Saved entries
- - -
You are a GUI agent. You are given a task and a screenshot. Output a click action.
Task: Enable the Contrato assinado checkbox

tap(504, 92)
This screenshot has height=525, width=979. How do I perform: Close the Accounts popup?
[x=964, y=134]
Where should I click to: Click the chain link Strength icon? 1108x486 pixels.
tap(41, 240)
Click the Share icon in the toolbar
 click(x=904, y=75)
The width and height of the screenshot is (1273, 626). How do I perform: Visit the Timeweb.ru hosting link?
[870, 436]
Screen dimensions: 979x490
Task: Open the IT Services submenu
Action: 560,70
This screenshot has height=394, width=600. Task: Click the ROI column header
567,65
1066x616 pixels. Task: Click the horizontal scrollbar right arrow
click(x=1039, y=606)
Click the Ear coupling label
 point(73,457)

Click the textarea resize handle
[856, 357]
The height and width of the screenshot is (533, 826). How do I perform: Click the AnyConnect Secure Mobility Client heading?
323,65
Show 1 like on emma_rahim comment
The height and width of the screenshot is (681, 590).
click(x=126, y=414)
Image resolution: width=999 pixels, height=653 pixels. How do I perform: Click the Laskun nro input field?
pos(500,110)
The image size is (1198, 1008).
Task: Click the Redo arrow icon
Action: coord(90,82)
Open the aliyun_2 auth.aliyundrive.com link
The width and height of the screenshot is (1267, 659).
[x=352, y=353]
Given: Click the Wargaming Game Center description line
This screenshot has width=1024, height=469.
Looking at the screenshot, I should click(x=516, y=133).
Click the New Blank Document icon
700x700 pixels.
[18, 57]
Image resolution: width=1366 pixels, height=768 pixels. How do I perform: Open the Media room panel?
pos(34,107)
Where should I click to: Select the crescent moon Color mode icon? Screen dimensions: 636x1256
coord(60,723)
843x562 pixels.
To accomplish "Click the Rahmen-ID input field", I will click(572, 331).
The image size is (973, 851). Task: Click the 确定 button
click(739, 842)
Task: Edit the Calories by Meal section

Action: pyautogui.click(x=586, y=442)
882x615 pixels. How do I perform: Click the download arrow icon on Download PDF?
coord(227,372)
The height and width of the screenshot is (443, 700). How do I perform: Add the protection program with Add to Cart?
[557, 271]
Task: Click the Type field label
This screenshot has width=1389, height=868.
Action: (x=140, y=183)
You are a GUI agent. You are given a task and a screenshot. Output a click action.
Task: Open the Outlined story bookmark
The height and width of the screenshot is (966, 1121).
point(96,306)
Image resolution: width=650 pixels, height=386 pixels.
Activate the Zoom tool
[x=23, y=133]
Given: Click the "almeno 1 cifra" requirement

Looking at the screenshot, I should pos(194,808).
- - -
# TRY IT
Starting at the line above that contains "Click the Share icon in the toolbar", write out each line exactly until the line that contains "Given: Click the Wargaming" has been written, and stop there.

# EXPECTED ANSWER
Click the Share icon in the toolbar
 click(x=904, y=75)
The width and height of the screenshot is (1273, 626). How do I perform: Visit the Timeweb.ru hosting link?
[870, 436]
Screen dimensions: 979x490
Task: Open the IT Services submenu
Action: 560,70
This screenshot has height=394, width=600. Task: Click the ROI column header
567,65
1066x616 pixels. Task: Click the horizontal scrollbar right arrow
click(x=1039, y=606)
Click the Ear coupling label
 point(73,457)

Click the textarea resize handle
[856, 357]
The height and width of the screenshot is (533, 826). How do I perform: Click the AnyConnect Secure Mobility Client heading?
323,65
Show 1 like on emma_rahim comment
The height and width of the screenshot is (681, 590).
click(x=126, y=414)
Image resolution: width=999 pixels, height=653 pixels. How do I perform: Click the Laskun nro input field?
pos(500,110)
The image size is (1198, 1008).
Task: Click the Redo arrow icon
Action: coord(90,82)
Open the aliyun_2 auth.aliyundrive.com link
The width and height of the screenshot is (1267, 659).
[x=352, y=353]
Given: Click the Wargaming Game Center description line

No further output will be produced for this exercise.